The symposium consisted of three elements – first, panel sessions which centred on the themes of provenance, translocality, alterity, post-ethnological and engagement, to be discussed between academics and museum professional from abroad as well as from Berlin. Second, the participants had the opportunity to take part in different walking tours that were offered during the lunch breaks. And thirdly, the participants were invited to discuss additional concepts with young researchers from Europe, the US and South America in the form of a World Café. The symposium was concluded by a round-up/closing discussion, chaired by Sharon Macdonald, between Erica Lehrer (Concordia University), Friedrich von Bose (Humboldt-Universität zu Berlin), and Duane Jethro (CARMAH).
More information on the different sessions, walks and the World Café can be found in the following sections.
PODCASTS – Audio files: These can be accessed via our HearThis account. Registration is not required for access.
PANEL SESSIONS – Impressions:
Session I - Provenance
Introduction by Larissa Förster
Research into the history of collections and objects is part of museum work in all fields. In the past years, the term provenance has increasingly gained importance. Employed to prove (or disprove) the authenticity of an art object or the legitimacy of its ownership (above all if acquired during the National Socialist era), the term has strong moral, political, and economic implications. The panel explored whether or not the term is equally useful in the context of anthropology and its collections. In what ways must provenance research in ethnographic museums (and on colonial contexts) differ from investigating provenance in art collections? Can the idea of provenance do justice to the often intertwined trajectories of objects across places and between people or does it overemphasise notions of (single and true) origin? And does the eventual return of cultural artefacts to their countries/communities of origin offer an opportunity to radically re-think the notion of the museum as an ultimate repository of heritage?

**Provided data**.

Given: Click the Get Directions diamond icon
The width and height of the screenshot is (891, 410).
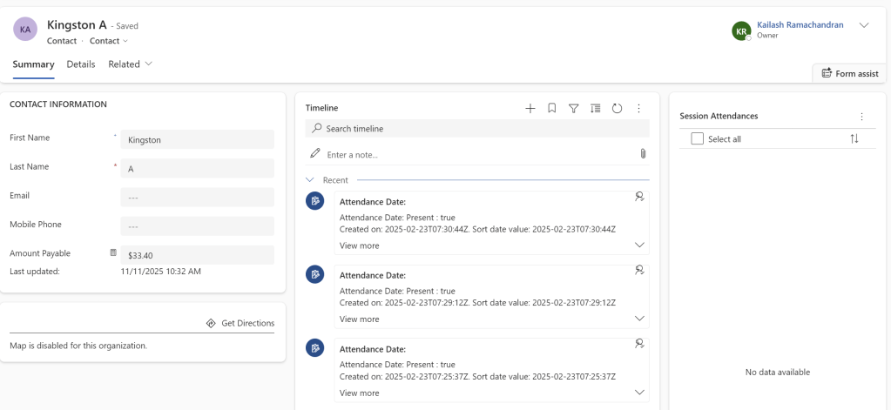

**Given task 1**. List the themes that the panel sessions centered on, according to the symposium passage.
**Given task 2**. Reproduce the symposium passage word for word, starting at "The symposium consisted" and ending at "Duane Jethro (CARMAH).".
The data plays no part in this.

**Correct answer 1**.
- provenance
- translocality
- alterity
- post-ethnological
- engagement

**Correct answer 2**.
The symposium consisted of three elements – first, panel sessions which centred on the themes of provenance, translocality, alterity, post-ethnological and engagement, to be discussed between academics and museum professional from abroad as well as from Berlin. Second, the participants had the opportunity to take part in different walking tours that were offered during the lunch breaks. And thirdly, the participants were invited to discuss additional concepts with young researchers from Europe, the US and South America in the form of a World Café. The symposium was concluded by a round-up/closing discussion, chaired by Sharon Macdonald, between Erica Lehrer (Concordia University), Friedrich von Bose (Humboldt-Universität zu Berlin), and Duane Jethro (CARMAH).